This is an excellent conversation, and very timely for me. I've only ever roasted up to, and maybe into the first snaps of, second crack for the vast majority of the time I've been home roasting. I would really like to explore dark roast, but the realm beyond SCs feels completely unknown and foreign to me. So all the info posted already is great, but I would like to pose some questions.

-What bean qualities do you look for when shopping for green that will make a good dark roast?
-Any origins or processing methods in particular that you like?
-I'll take some guidance from the graphs posted already, but is there a particular amount of time/temp development past SCs that is a good place to start for developing a dark roast?
-The few times I've tried roasting dark, I get somewhat mixed results.
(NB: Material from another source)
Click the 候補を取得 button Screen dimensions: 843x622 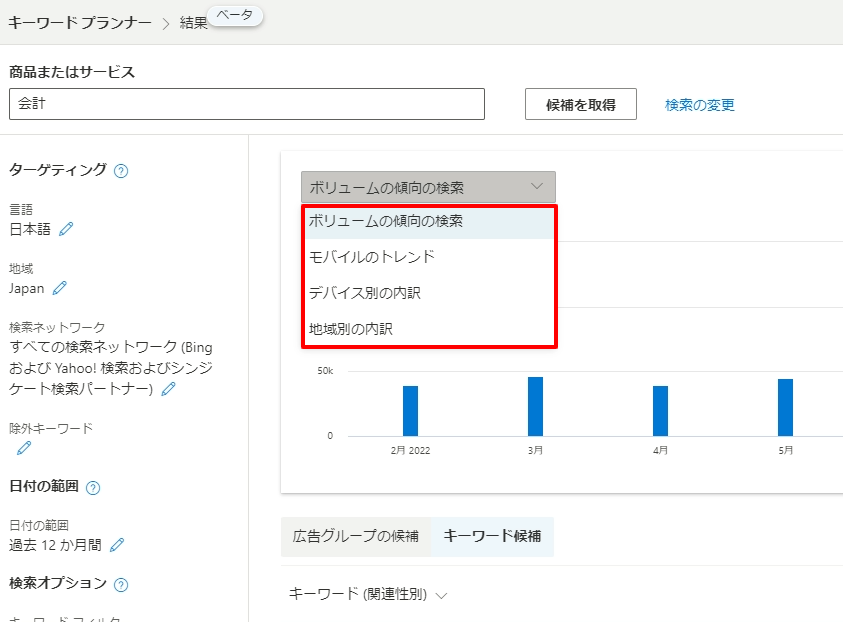[580, 104]
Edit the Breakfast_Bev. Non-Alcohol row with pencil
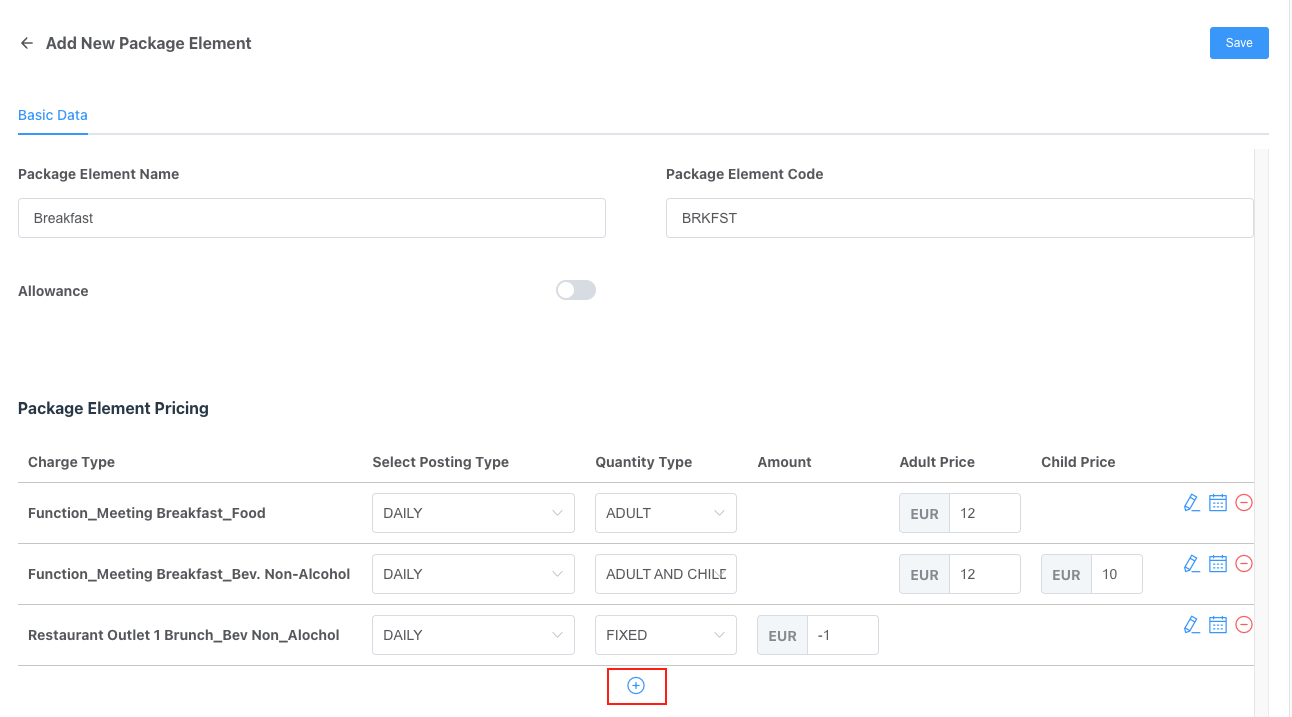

Sometimes it's dark and roasty, and quite pleasant, but sometimes I get a very noticeably "ashy" flavor that tastes straight out of an ashtray, and those roasts are almost undrinkable. I don't know if this comes down to bean selection or profiling (or god forbid, that's what it's supposed to taste like), but again, any thoughts or guidance are appreciated.

The above questions apply for coffee I'd be drinking as both pourover and espresso.
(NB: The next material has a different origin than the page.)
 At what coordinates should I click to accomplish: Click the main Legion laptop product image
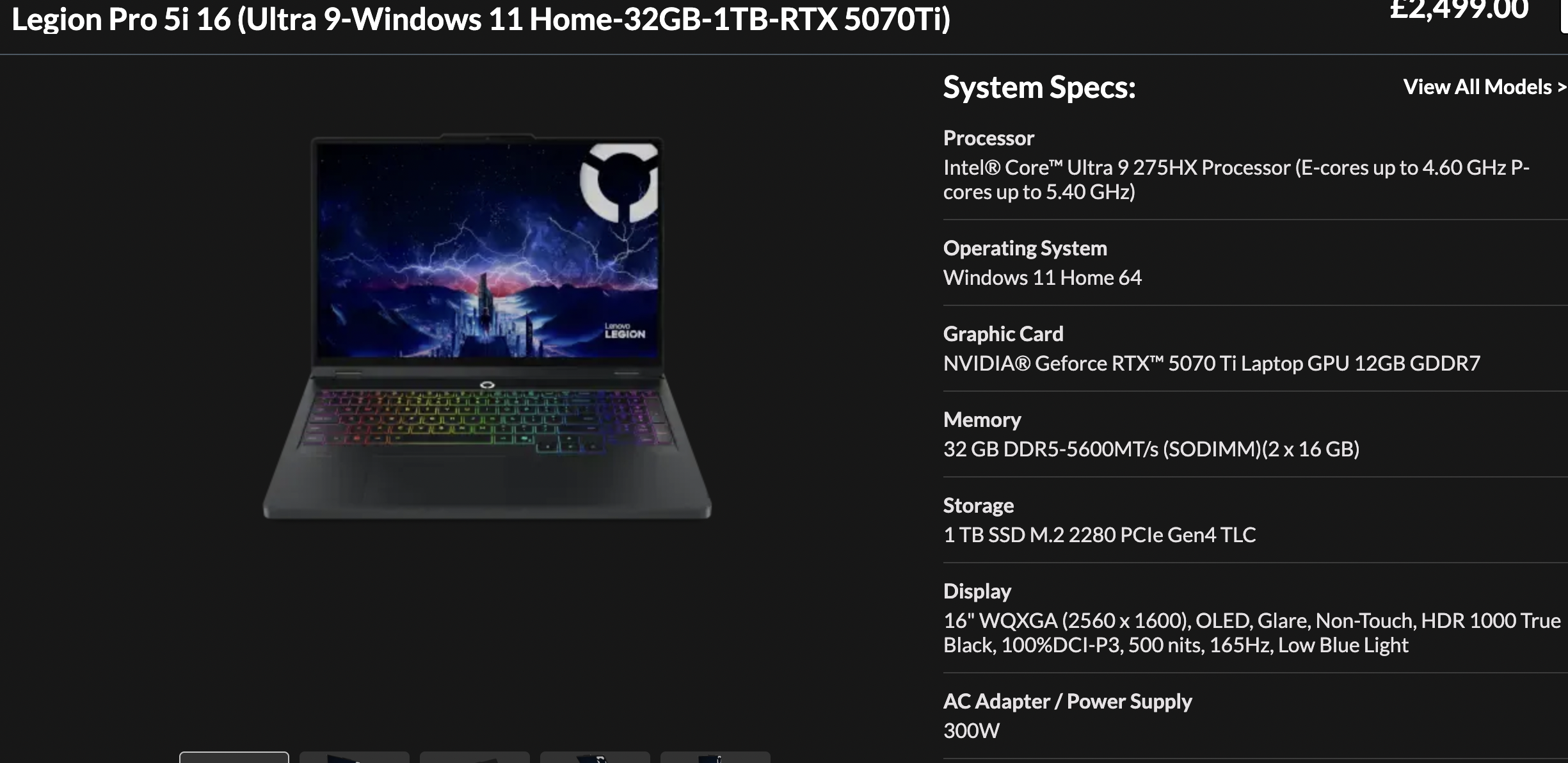[x=487, y=326]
#20: Post by OldmatefromOZ »

I have moved away from intentionally increasing ror for dark roasts.
Last 6 months or so have increased drum rpm from stock 62 to 82-84. This has made it much easier to roast full size batches 1.2kg green (1kg out) on 1.2kg Proaster.

Can post some Artisan pics in a couple of days when im at roaster laptop.
Faster spinning drum makes it easier to keep environment temp around 250C while charging at a much hotter BT without any scorching issues.

Im hitting full yellow at 5:00 (155-157C) then 4:00 - 4:30 first crack (191C) and another 4:00 - 4:30 end phase. 2nd crack starts around 23C post first crack.

I have found that just leading up to 2nd crack start 209 - 212 to be a really sweet chocolate caramelised with great aroma - classic comfort roast still with some acidity. Once 2nd crack starts, I need to go 15 - 30 sec into 2nd crack where it starts rolling and this seems to avoid off / funky roast flavours. Pretty sure anotherjim has mentioned this many times in the past and its something my own experience agrees with - dropping around the very cusp / start of 2nd is not great.

Similarly, i think Almico has found there is like a "no mans land" in roasting. For me with full batch size, that is anything less than around the aforementioned 4:00 mark in the final phase leading up to 2nd crack, around 209 - 210C and 15.8% weight loss. 15.8 - 16.4% WL seems to be a good window.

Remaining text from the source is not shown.